Ilustrasi sederhana lewat pengungkapan kisah, tampaknya dapat memudahkan pemahaman kita, untuk itu penulis mengutip kisah dari seorang Bhikkhu bernama Ajahn Brahm, dalam bukunya Opening the Door of Your Heart (Judul versi Bahasa Indonesia: Si Cacing dan Kotoran Kesayangannya), Penerjemah : Chuang, Awareness Publication, 2009, Jakarta, dengan kutipan inspiratifnya sebagai berikut:
DUA JENIS KEBEBASAN
“Ada dua jenis kebebasan yang dapat kita temukan di dalam dunia kita: kebebasan untuk berkeinginan (freedom of desires) dan kebebasan dari berkeinginan (freedom from desires).
“Kebudayaan modern Barat kita hanya mengenal jenis yang pertama saja, kebebasan untuk berkeinginan. Kita memujanya sebagai sebuah kebebasan dengan mengabadikannya di pembukaan undang-undang nasional dan piagam hak-hak asasi manusia.
“Dapat dikatakan bahwa paham yang mendasari kebanyakan sistem demokrasi Barat adalah untuk melindungi kebebasan rakyat untuk mewujudkan hasratnya, sejauh mungkin. Anehnya, di negeri-negeri seperti itu, orang-orangnya tidak merasa benar-benar bebas.

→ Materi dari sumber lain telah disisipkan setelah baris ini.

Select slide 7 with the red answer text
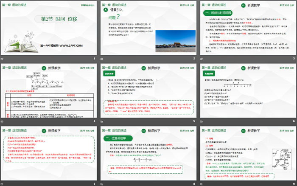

“Kebebasan jenis kedua, kebebasan dari berkeinginan, hanya dikenal dalam beberapa komunitas religius. Mereka menjunjung rasa keberkecukupan, kedamaian yang bebas dari berkeinginan. Anehnya, dalam komunitas yang penuh aturan disiplin seperti di Wihara saya, orang-orangnya justru merasa benar-benar bebas.
DUNIA BEBAS
“Selama beberapa minggu , seorang rekan biksu mengajar meditasi di sebuah penjara baru dengan tingkat pengamanan yang sangat ketat di dekat Perth. Sekelompok kecil narapidana telah mengenal baik dan menghormati sang biksu. Pada akhir sebuah sesi, mereka mulai bertanya mengenai rutinitas keseharian sang biksu di Wihara.

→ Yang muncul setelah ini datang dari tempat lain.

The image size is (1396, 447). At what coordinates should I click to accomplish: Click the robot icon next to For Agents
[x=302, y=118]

“’Kami harus bangun pada pukul 4 pagi setiap hari,’ katanya. ‘Kadang-kadang terasa sangat dingin karena kamar kami yang kecil tidak memiliki penghangat ruangan. Kami hanya makan sekali sehari, semuanya dicampur-aduk dalam satu mangkuk. Selewat tengah hari dan pada malam hari, kami tidak makan apa pun. Dan tentu saja, tidak boleh berhubungan seksuil atau minum minuman beralkohol. Kami tidak punya televisi, radio, ataupun alat musik. Kami tidak pernah nonton film, juga tidak berolahraga untuk kesenangan. Kami berbicara sedikit, bekerja keras, dan melewatkan waktu luang dengan duduk bersila mengamati napas. Kami tidur di atas lantai.’

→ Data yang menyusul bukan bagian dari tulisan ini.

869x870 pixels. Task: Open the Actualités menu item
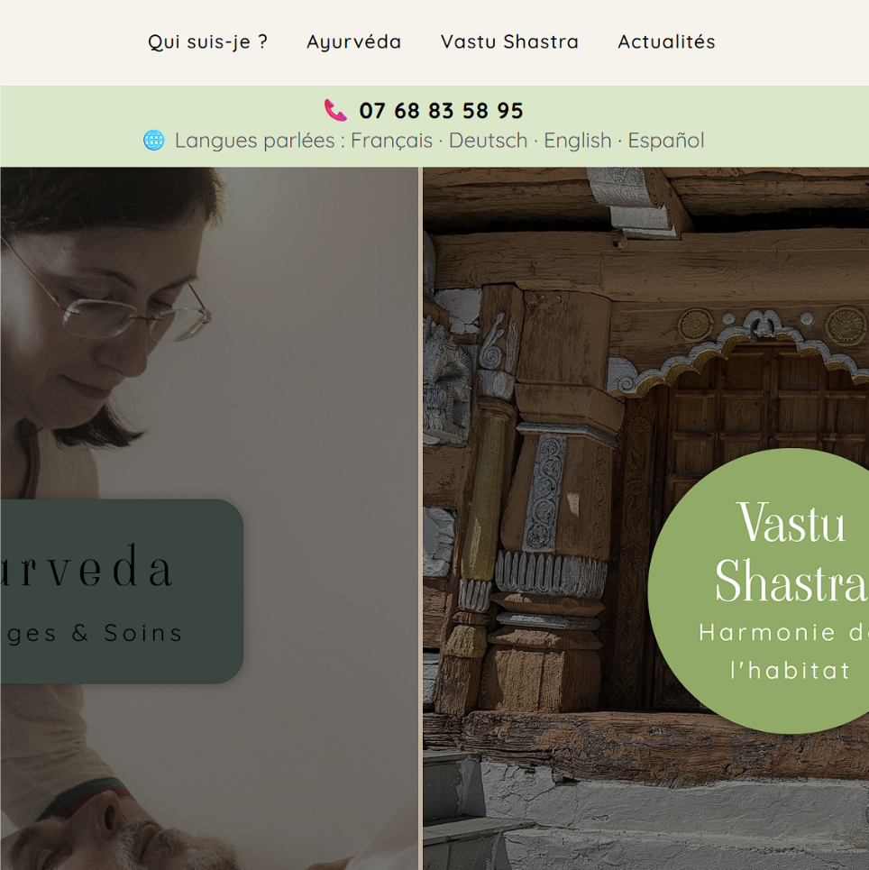(x=666, y=41)
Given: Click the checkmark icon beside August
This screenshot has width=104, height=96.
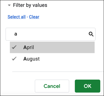Looking at the screenshot, I should click(x=14, y=59).
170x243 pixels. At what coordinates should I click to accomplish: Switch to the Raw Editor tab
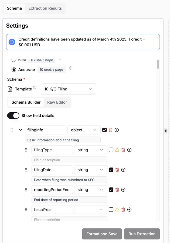(x=57, y=102)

“Para napi tertegun mengetahui minimnya kehidupan membiara kami. Kalau diperbandingkan, itu membuat penjara mereka seperti sebuah hotel bintang lima. Bahkan, seorang napi begitu tergerak simpatinya atas merananya si biksu sahabatnya ini, sampai dia lupa di mana dia berada dan berkata, ‘Ngeri amat tinggal di Wihara-mu. Kenapa kamu tidak pindah ke sini dan tinggal bersama kami saja?’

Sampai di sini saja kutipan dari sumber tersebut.